§ BLOCCO DI TESTO:
La violenza di questa dittatura è particolarmente evidente mediante la possibilità che si ha, con l’uso capzioso dell’immagine, di impossessarsi della realtà riducendola ad un frame che è per forza sintesi arbitraria: il reale, infatti, domanda come modalità per stargli di fronte una relazione con esso, l’accoglienza del senso che custodisce e la disponibilità a lasciarsene guidare. Le questioni sollevate dal rapporto immagine-realtà non sono però preoccupazioni solo di oggi, ma soggetto di un dibattito antico quanto il mondo. Era assai lucido – oltre due millenni fa – Platone che nell’avanzare riflessioni critiche sul processo della scrittura, denunciava una possibile deriva: “Né tu offri vera sapienza ai tuoi scolari, ma ne dai solo l’apparenza perché essi, grazie a te, potendo avere notizie di molte cose senza averne avuto insegnamento, si crederanno d’essere dottissimi, ma per la maggior parte non sapranno nulla; con loro sarà una sofferenza discorrere, imbottiti di opinioni invece che di conoscenze”.
Secondo il filosofo greco la scrittura consentirebbe agli allievi di avere notizie di cose di cui non hanno realmente conoscenza perché mai ascoltate dalla viva voce del maestro, lette magari in solitudine, altrove, senza insegnamento.
“Questo pharmakon non è forse un regalo avvelenato?”, si domanderà poi Jacques Derrida in La farmacia di Platone. Non sono regali avvelenati anche le immagini di oggi, che consumiamo avidamente sugli smartphone senza “un maestro”, senza “un insegnamento”? Ancor prima, nel V secolo avanti Cristo, il libro biblico di Esodo imponeva al popolo di Israele il divieto delle immagini: “Non ti farai idolo né immagine alcuna di ciò che è lassù nel cielo né di ciò che è quaggiù sulla terra” (Es 20,4).

§ CONSEGNA A:
Secondo il brano, in quale opera Jacques Derrida si chiede se il pharmakon non sia un regalo avvelenato?
§ CONSEGNA B:
Trascrivi senza modifiche il passo del brano che va da "Secondo il filosofo" fino a "altrove, senza insegnamento.", incluso.
Le voci non hanno alcun ruolo in questo compito.

Voci salvate
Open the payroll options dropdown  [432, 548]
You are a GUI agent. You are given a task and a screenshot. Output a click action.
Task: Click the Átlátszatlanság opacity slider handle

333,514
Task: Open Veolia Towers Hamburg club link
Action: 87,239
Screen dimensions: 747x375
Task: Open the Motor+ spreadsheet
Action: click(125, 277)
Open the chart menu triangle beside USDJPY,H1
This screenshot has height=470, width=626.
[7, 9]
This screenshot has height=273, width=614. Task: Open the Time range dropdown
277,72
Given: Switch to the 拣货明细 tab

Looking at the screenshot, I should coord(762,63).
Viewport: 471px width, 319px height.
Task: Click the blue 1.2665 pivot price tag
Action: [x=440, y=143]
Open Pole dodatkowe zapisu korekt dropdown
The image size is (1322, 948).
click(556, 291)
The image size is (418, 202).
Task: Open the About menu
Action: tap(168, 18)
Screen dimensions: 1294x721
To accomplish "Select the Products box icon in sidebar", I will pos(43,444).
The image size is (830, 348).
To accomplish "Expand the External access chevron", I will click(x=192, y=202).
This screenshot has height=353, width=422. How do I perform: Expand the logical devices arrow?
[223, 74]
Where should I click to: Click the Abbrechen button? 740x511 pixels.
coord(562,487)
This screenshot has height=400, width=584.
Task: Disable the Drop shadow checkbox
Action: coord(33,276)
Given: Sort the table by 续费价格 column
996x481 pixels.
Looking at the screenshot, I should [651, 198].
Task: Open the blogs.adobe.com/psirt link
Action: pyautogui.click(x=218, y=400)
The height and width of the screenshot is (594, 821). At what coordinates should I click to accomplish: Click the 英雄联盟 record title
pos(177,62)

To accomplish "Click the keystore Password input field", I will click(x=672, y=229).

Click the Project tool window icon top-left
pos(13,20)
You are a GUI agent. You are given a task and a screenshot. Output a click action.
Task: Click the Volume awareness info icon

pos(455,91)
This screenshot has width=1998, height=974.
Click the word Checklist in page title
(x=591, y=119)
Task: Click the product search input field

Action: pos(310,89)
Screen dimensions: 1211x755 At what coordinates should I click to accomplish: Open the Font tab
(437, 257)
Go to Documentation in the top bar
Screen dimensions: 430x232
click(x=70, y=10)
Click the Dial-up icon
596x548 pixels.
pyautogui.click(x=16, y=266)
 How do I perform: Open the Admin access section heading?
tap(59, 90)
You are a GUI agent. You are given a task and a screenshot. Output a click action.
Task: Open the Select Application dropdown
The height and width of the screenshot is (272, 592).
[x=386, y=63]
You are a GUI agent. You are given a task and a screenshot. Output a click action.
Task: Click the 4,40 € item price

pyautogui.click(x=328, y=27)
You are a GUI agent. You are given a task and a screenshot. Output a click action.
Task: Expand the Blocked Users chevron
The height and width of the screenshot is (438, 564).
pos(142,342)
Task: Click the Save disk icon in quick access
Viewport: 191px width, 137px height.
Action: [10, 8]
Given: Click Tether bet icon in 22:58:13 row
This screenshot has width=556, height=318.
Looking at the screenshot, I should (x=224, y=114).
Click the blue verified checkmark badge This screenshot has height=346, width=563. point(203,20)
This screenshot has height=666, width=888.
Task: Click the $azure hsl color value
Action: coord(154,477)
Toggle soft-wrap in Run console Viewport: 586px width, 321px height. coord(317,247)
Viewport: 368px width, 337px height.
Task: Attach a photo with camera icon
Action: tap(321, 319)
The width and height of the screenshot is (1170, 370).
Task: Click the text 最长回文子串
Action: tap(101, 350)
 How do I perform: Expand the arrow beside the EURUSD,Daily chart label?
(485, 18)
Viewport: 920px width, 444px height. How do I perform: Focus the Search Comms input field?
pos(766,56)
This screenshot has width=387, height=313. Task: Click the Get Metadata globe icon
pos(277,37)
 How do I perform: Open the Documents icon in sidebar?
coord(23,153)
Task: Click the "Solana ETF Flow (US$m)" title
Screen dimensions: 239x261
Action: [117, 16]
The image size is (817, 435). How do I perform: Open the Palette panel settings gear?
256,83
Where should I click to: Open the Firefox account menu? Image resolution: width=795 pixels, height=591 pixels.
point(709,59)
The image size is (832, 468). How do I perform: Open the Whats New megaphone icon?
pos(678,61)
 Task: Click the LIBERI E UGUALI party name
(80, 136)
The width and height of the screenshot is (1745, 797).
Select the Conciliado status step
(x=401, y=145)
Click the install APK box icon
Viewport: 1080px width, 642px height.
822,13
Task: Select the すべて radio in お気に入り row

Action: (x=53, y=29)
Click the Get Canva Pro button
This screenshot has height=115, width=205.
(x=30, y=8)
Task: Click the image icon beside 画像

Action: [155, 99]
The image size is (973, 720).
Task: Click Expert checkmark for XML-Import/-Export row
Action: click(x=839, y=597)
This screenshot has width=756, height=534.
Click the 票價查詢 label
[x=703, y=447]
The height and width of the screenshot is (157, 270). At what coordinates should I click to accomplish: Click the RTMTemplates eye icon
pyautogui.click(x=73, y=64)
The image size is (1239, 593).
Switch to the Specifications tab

§ RISPOSTA SCRITTA A:
In La farmacia di Platone.

§ RISPOSTA SCRITTA B:
Secondo il filosofo greco la scrittura consentirebbe agli allievi di avere notizie di cose di cui non hanno realmente conoscenza perché mai ascoltate dalla viva voce del maestro, lette magari in solitudine, altrove, senza insegnamento.